Jared deixou as lágrimas rolarem. Jensen apenas observou em silêncio. Quando a neve ficou mais intensa, ele falou.

– Jared, o que você realmente quer falar para o seu pai?

– Eu quero dizer que o perdôo. – Jared chorou abertamente. – De todo o coração, eu o perdôo.

– Ele sabe...

– Não, ele não sabe. – Jared balançou a cabeça freneticamente. – Eu o conheço bem. Ele não sabe.

– Mesmo que ele não saiba agora, um dia ele saberá. – Jensen disse. – Algumas pessoas aprendem rápido suas lições. Outras precisam de mais tempo.

Jared enterrou o rosto entre as mãos e chorou. Jensen sentiu vontade de, ao menos, dar uns tapinhas em suas costas, mas não o fez. Jared parou de chorar pouco a pouco e baixou as mãos.

– Está na minha hora. – Jared disse se levantando.

– Eu sei.

Jared começou a se afastar do banco sem olhar para trás, sem uma despedida, sem um único agradecimento. Jensen apenas o observava partir como observara outros, como sabia que observaria outro mais. Porém, Jared parou e olhou para trás e sorriu.

– Se fosse outro momento, eu te chamaria para sair.

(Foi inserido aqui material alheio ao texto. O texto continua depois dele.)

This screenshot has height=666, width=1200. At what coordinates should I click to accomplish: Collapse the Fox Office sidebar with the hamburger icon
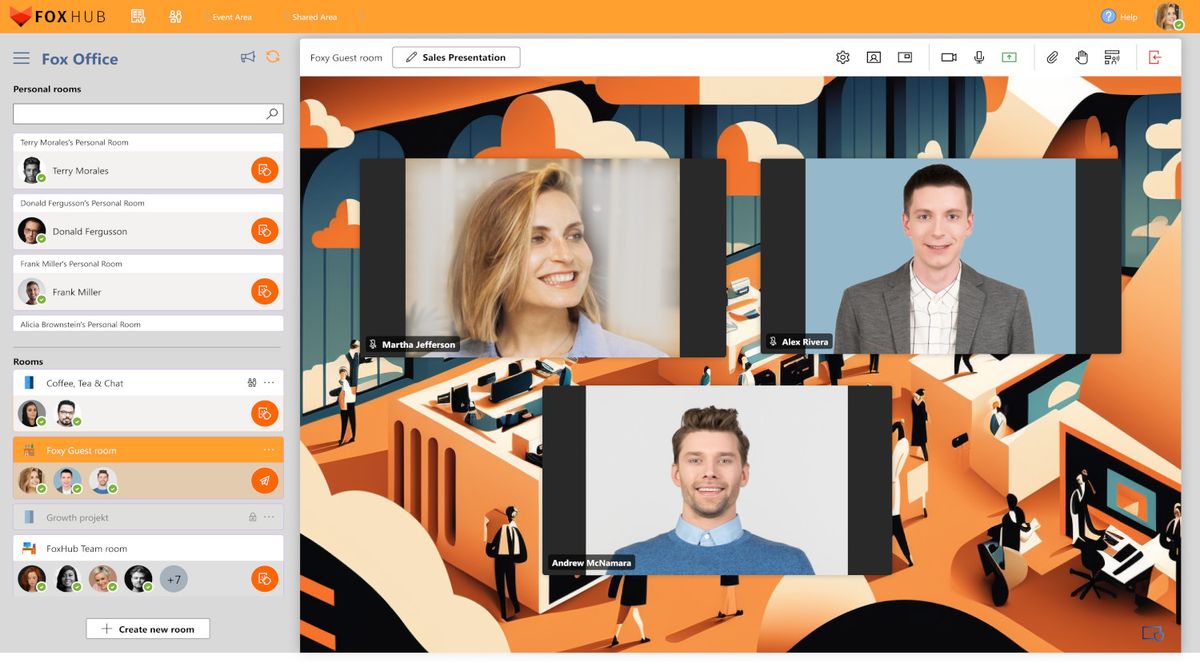pyautogui.click(x=21, y=57)
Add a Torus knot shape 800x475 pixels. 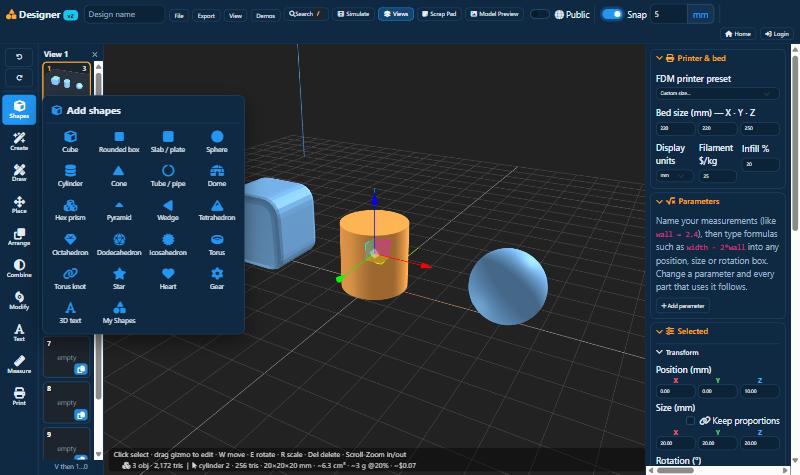(x=70, y=279)
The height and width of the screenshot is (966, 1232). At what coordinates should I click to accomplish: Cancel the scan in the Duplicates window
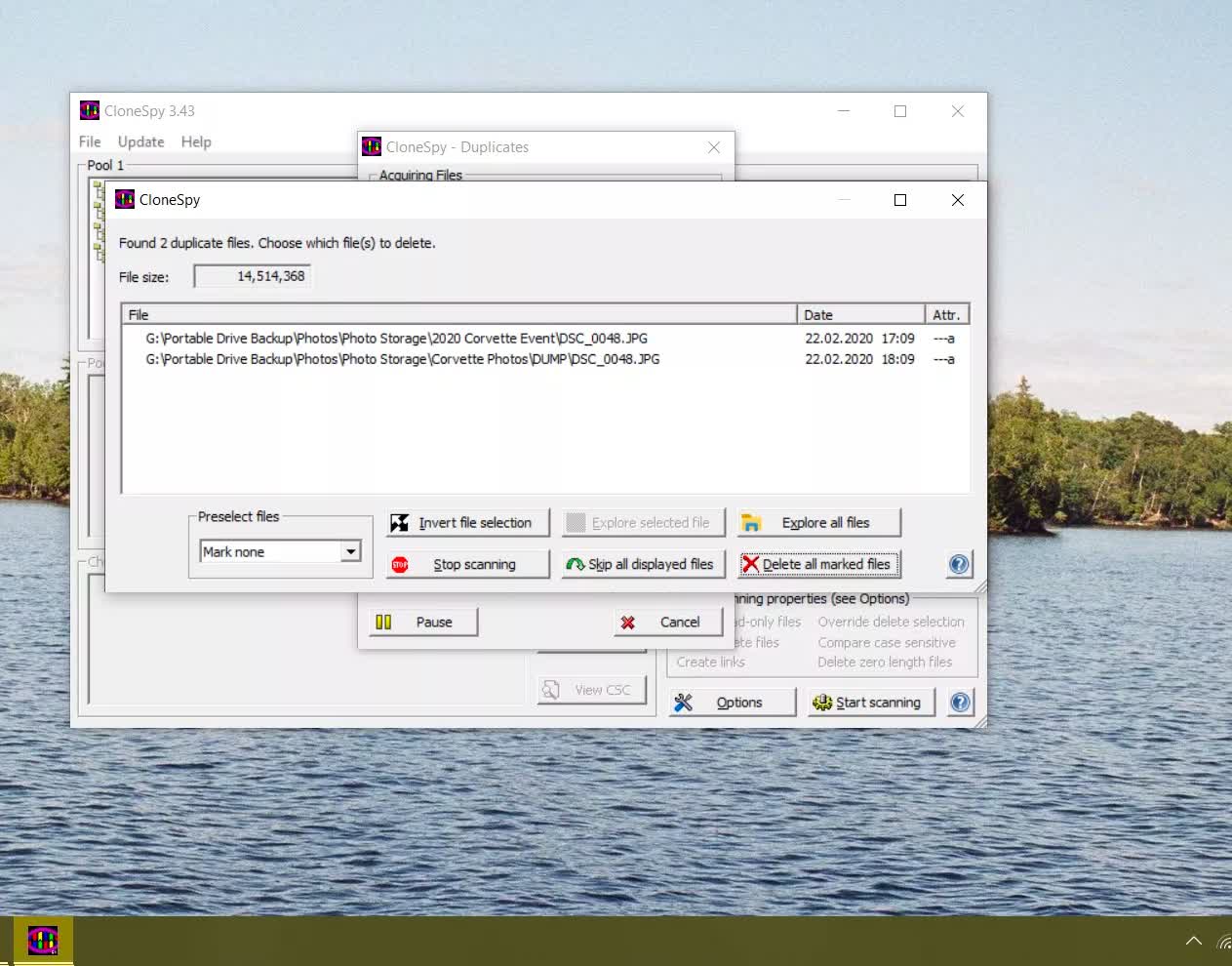pos(669,623)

Jensen sorriu. Jared também havia sentido a atração. Como as coisas aconteciam de forma engraçada, não é?

– Eu aceitaria. – Jensen respondeu sorrindo.

Jared olhou para trás por mais um tempo, depois endireitou o corpo e recomeçou a andar. Jensen suspirou. Aquele não era o momento. Ainda estava observando Jared se afastar quando um casal passou por ele. O homem não parava de olhar para trás e sorrir com deboche.

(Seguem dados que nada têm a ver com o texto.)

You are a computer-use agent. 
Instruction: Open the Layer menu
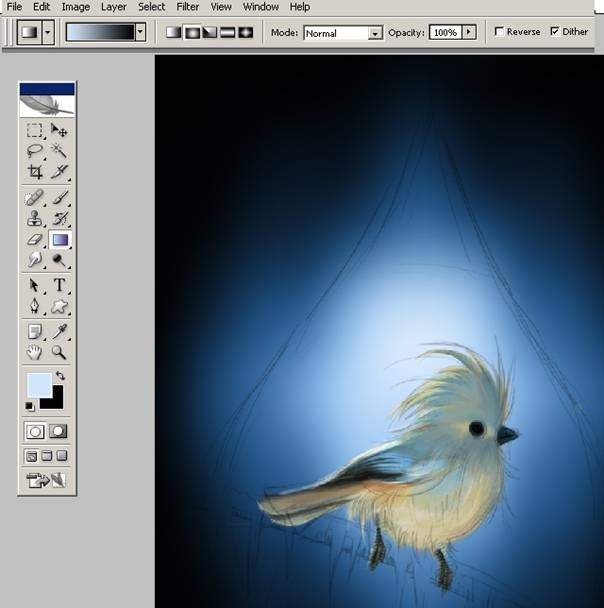point(114,7)
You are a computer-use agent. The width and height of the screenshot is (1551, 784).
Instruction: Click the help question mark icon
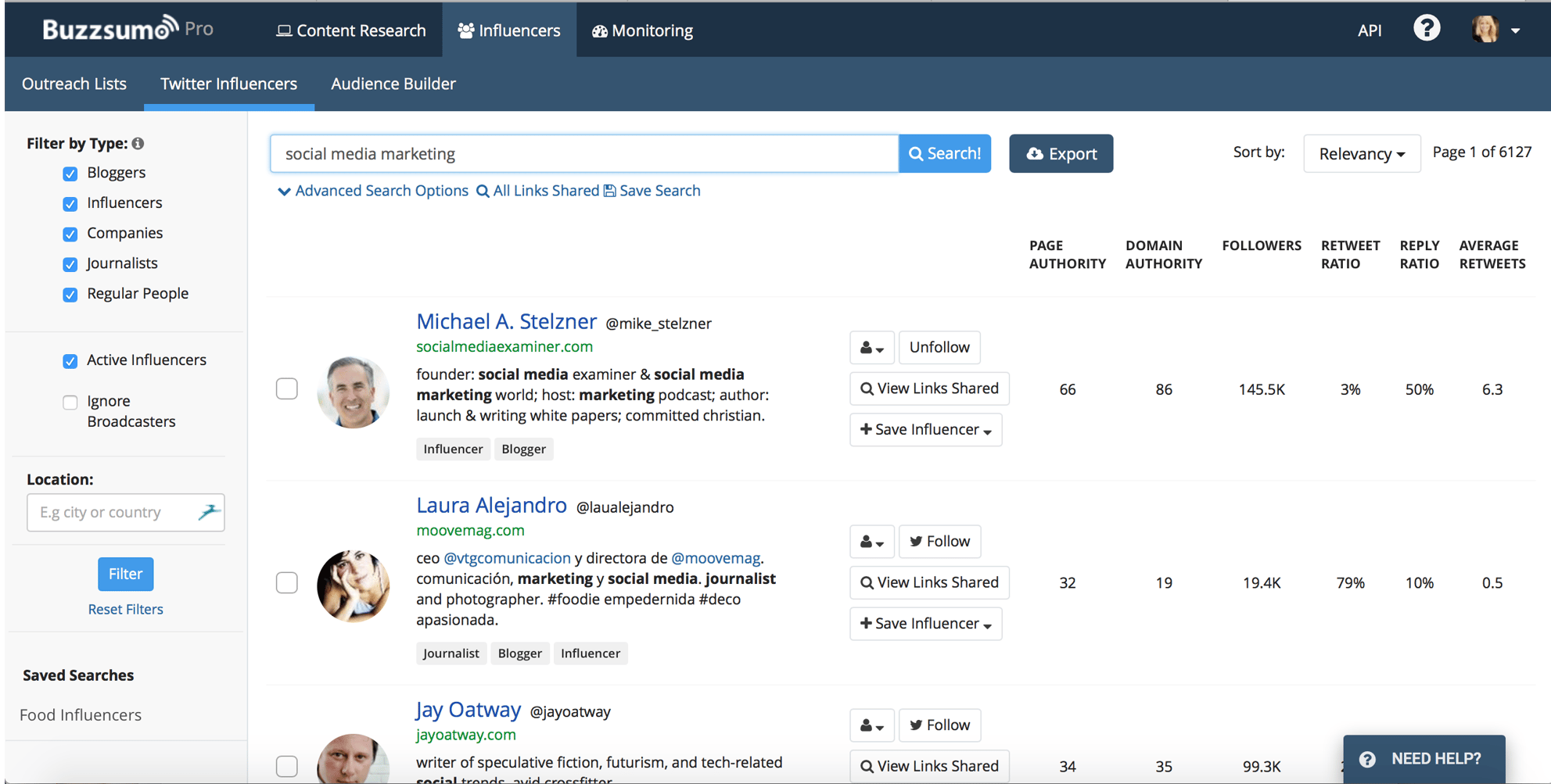tap(1426, 29)
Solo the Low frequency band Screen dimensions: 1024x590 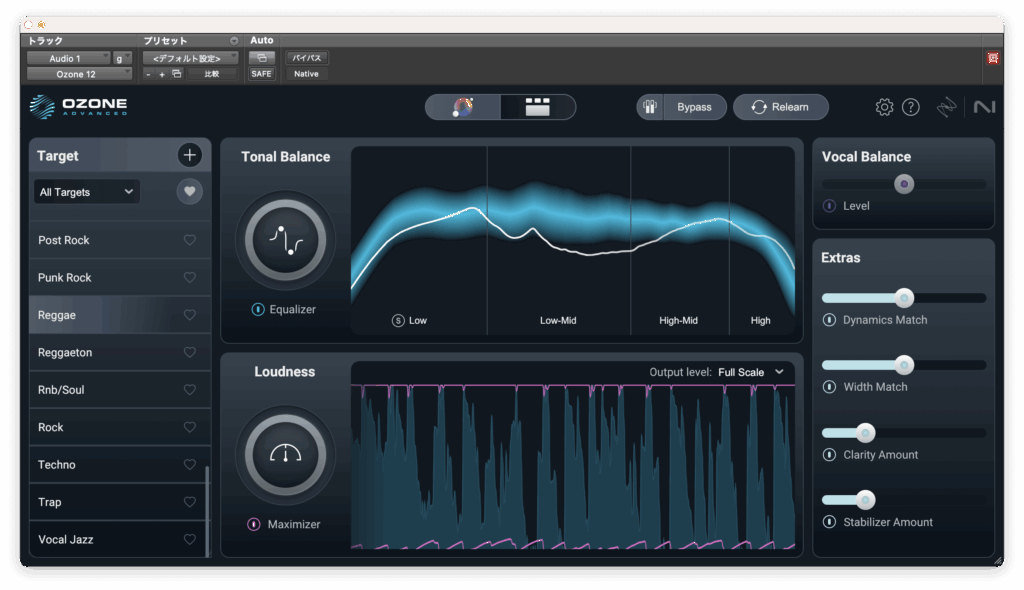coord(398,321)
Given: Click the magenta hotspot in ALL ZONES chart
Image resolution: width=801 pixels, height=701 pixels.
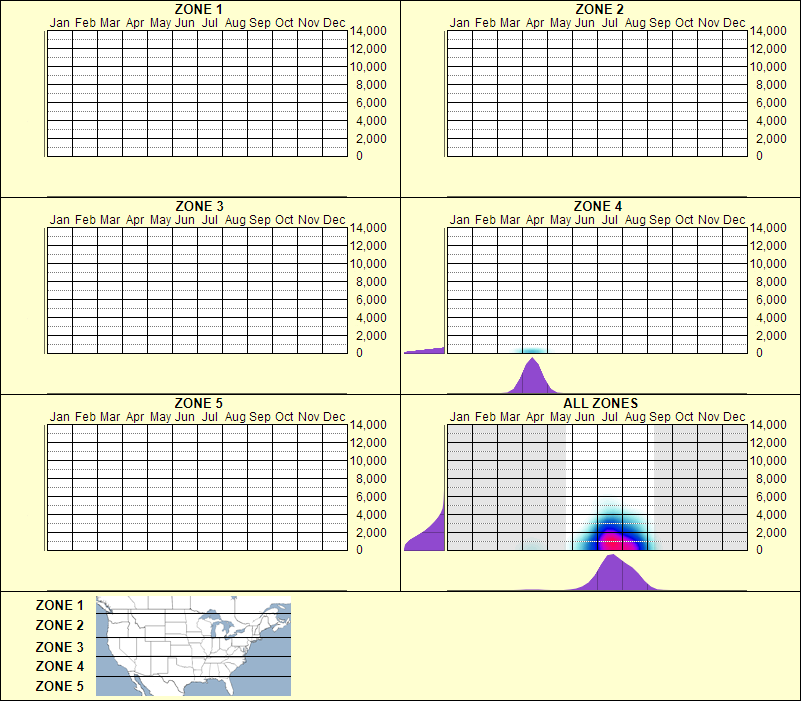Looking at the screenshot, I should tap(612, 541).
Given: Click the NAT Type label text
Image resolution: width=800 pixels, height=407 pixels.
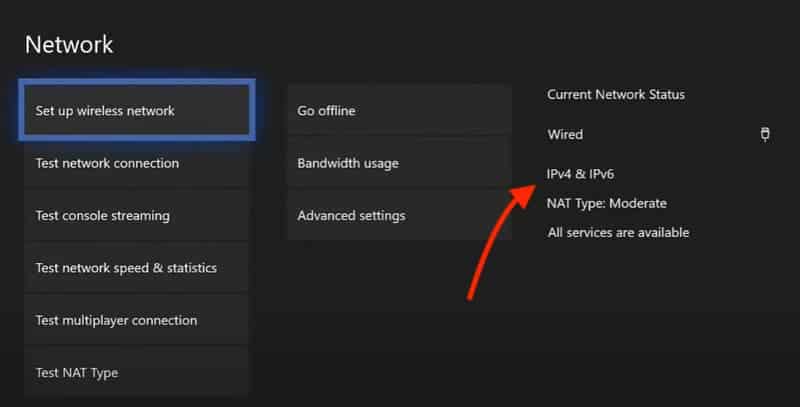Looking at the screenshot, I should tap(576, 204).
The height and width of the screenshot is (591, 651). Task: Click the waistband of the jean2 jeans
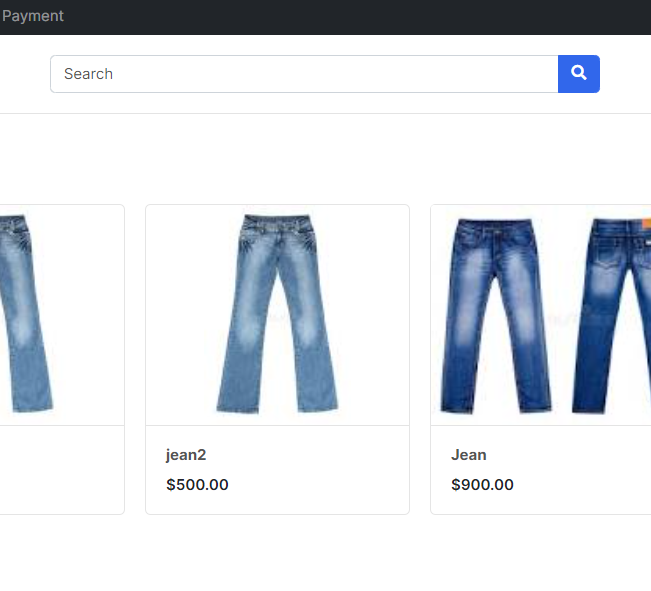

– Ei! Aquele não é o tal psicólogo que vem aqui todo fim de tarde e fica conversando sozinho? – Ele perguntou a mulher. Ele lhe cutucou.

– Para com isso. – Ela disse entre dentes. – Dizem que ele conversa com os mortos...

– Sei... – O homem ainda olhou para trás e ao encontrar os olhos verdes de Jensen a encará-lo, sorriu mais abertamente.

– Vamos mais rápido. – A mulher o puxava pelo braço. – Precisamos encontrar nosso filho e dizer a ele...

– Eu sei, eu sei... – Disse o homem apertando o passo.

Jensen observou o homem e a mulher se afastando. Eles ainda não sabiam, mas eram seus pacientes.